At the outset I wish to state the good fortune that we have to express our opinions in the GDN, even when these are divergent and at times contradictory. For example:
On October 5, Karim Mansouri wrote about ‘Masterful theory’ denouncing US policies over the years and pleaded for the Arab world to get closer to Vladimir Putin’s Russia and China. On the same page, Yenus S’ column expounded his theory how international law was breached by Russia.
On 10 October, a ‘peace lover’ Maryna, gave a rebuttal to Yenus claiming that Russia’s bombing of Aleppo did not breach international law as they acted at the invitation of Bashar Al Assad who is the legal President of Syria. (Is killing hundreds of thousands of civilians and displacement of millions of innocent men, women and children irrelevant?)
In my humble opinion, today when almost all major nations are playing games, armchair critics are so beset with their rigid views that they have lost perspective of humanity and fail to see the world from the eyes of a common man, who is the ultimate sufferer.
The US is an easy target of finger pointing.
The US is accused of meddling in world affairs. But when a disaster strikes, the same people look to the US for succour. When Kuwait was invaded by former Iraqi President Saddam Hussein, the US was called to restore the country back to the Kuwaitis. Why were the Russians or the Chinese not called to assist? When Russians were at the doorstep of Pakistan after invading Afghanistan, the US aid was sought to repel them. Post 9/11, the same Pakistanis, who were burning US flags and wanted Americans to leave their country, called on US help when they suffered severe disaster caused by an earthquake. The US, not China, responded by providing relief in a big way. When Africa was beset by HIV and other pandemics, the US men, money and medicines were at the forefront, not Russia and China. Recently, when the Zika virus was prevalent in South America, the US scientists worked overtime to create and provide the vaccine.
On the other hand, Mr Mansouri recommends proximity to Putin’s Russia where their own people’s voices are crushed and critics are silenced. Or does he want the wobbly Russian rouble to replace the US dollar?
Ditto for China, who are too selfish to seek the benefits to suit their own end. They have world-domination designs; they have started with the sea around Far East Asia and with bases in Africa. The Middle East is within their sights.
Does Mr Mansouri trust powers whose evil designs and muscle-flexing are growing by the day, or a power, who with all its deficiencies, is still a partner with whom they can engage?
Can he deny the fact that if given half a chance, where do migrants prefer to settle? The US and Europe or Russia and China? The rationale is obvious to all, except Mr Mansouri.
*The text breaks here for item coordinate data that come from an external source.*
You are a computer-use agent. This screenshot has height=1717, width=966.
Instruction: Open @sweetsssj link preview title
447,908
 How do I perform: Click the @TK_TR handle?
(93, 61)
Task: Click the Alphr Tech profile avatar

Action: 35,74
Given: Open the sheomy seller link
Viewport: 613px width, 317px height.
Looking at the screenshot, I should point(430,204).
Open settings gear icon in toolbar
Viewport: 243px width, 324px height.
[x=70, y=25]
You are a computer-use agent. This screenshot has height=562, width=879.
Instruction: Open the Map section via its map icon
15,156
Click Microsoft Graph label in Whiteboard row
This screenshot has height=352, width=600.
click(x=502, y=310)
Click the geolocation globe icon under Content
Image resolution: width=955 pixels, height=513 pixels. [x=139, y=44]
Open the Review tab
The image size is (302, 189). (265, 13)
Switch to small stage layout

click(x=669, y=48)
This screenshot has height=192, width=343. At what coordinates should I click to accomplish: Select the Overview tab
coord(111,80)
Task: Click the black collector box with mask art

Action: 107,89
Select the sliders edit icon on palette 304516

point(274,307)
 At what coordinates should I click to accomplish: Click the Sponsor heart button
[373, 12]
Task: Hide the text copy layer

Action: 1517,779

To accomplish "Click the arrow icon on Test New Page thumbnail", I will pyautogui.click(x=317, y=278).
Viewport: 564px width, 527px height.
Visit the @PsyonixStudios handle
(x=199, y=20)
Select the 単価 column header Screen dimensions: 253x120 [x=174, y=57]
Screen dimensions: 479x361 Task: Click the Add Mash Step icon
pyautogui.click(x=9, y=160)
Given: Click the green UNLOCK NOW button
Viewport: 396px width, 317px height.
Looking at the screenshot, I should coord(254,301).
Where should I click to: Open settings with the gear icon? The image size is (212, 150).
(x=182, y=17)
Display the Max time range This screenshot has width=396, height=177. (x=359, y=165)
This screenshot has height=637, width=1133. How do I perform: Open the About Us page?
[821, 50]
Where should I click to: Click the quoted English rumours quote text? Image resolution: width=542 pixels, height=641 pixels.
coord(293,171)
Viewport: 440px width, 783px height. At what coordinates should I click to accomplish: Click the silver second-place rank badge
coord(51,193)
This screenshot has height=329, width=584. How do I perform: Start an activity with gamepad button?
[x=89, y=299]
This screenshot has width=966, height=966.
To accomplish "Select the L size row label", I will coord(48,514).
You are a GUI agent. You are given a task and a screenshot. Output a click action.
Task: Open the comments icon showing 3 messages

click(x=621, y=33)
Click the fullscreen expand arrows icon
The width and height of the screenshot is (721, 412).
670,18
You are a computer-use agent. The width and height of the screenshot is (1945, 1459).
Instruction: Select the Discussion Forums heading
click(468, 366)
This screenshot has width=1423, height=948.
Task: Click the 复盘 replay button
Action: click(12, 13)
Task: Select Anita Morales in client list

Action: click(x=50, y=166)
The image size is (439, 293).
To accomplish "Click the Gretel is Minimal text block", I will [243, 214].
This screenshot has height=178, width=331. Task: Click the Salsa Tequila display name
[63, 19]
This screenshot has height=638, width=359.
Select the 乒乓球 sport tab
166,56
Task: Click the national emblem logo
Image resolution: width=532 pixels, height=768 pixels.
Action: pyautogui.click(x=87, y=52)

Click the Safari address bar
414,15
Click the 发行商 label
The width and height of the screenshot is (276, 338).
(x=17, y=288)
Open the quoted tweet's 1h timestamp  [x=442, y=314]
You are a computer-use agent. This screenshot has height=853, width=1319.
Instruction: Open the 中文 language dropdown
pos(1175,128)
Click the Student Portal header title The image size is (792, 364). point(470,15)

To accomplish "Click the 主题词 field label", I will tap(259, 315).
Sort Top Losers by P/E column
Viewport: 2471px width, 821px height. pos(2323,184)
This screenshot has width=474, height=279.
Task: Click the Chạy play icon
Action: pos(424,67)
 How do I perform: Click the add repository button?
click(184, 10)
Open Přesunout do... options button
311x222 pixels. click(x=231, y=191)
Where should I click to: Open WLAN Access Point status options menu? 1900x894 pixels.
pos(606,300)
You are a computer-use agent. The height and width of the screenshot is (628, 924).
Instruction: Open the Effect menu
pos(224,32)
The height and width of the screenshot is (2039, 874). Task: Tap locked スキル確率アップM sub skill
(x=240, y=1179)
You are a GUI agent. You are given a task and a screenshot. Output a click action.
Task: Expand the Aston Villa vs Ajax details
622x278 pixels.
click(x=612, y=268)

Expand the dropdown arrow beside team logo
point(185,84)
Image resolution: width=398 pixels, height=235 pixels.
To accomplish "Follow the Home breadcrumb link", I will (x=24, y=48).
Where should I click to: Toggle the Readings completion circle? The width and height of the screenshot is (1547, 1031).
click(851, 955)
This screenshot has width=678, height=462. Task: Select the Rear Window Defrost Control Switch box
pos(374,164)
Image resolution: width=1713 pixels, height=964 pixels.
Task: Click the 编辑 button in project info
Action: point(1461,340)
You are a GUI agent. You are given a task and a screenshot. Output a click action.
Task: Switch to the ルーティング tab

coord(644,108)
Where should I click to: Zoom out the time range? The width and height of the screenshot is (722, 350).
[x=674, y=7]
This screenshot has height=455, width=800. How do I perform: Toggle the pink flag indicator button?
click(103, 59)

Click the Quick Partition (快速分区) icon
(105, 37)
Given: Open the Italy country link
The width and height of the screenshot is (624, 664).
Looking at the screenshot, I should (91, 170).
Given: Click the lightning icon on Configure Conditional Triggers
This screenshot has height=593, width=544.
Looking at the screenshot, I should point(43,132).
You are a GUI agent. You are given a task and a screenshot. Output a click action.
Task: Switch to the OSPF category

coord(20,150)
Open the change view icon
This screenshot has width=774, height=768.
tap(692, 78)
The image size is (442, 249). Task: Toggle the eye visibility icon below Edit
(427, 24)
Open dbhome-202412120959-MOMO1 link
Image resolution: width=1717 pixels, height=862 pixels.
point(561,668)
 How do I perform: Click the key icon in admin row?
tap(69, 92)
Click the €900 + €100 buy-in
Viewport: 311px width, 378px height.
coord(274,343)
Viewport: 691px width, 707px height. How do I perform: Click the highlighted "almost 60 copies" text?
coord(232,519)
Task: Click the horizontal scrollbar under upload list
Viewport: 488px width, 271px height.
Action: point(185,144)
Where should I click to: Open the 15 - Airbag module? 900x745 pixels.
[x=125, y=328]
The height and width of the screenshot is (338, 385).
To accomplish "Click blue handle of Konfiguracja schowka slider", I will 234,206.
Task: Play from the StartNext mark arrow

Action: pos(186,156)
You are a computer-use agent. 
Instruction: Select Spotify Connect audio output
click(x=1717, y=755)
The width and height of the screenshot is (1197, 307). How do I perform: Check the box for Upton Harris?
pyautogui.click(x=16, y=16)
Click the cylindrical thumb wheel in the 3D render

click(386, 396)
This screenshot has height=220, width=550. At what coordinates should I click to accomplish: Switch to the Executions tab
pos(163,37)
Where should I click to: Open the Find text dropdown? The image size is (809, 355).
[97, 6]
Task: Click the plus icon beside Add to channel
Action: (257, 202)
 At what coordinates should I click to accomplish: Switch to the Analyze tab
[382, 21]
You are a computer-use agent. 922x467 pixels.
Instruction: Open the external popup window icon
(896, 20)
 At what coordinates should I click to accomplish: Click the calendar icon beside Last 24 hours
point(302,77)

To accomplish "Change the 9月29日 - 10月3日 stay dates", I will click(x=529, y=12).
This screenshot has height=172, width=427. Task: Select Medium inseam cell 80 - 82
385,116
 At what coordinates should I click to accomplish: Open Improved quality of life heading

The problem for Mr Mansouri is that he buys every word of the propaganda written by some sensation-seeking authors, rather than seeking facts on the ground that can provide the larger picture.
For all its minus points, the US and Western media are open and afford contra views, dissents, rebuttals and dissection. Chinese and Russian media offer only propaganda and no dissent, yet he chooses to denounce the former and swallows the latter media.
At the end of the day, we are living in an imperfect world where neither the West nor China, Russia, Iran or for that matter even the Arabs are no angels.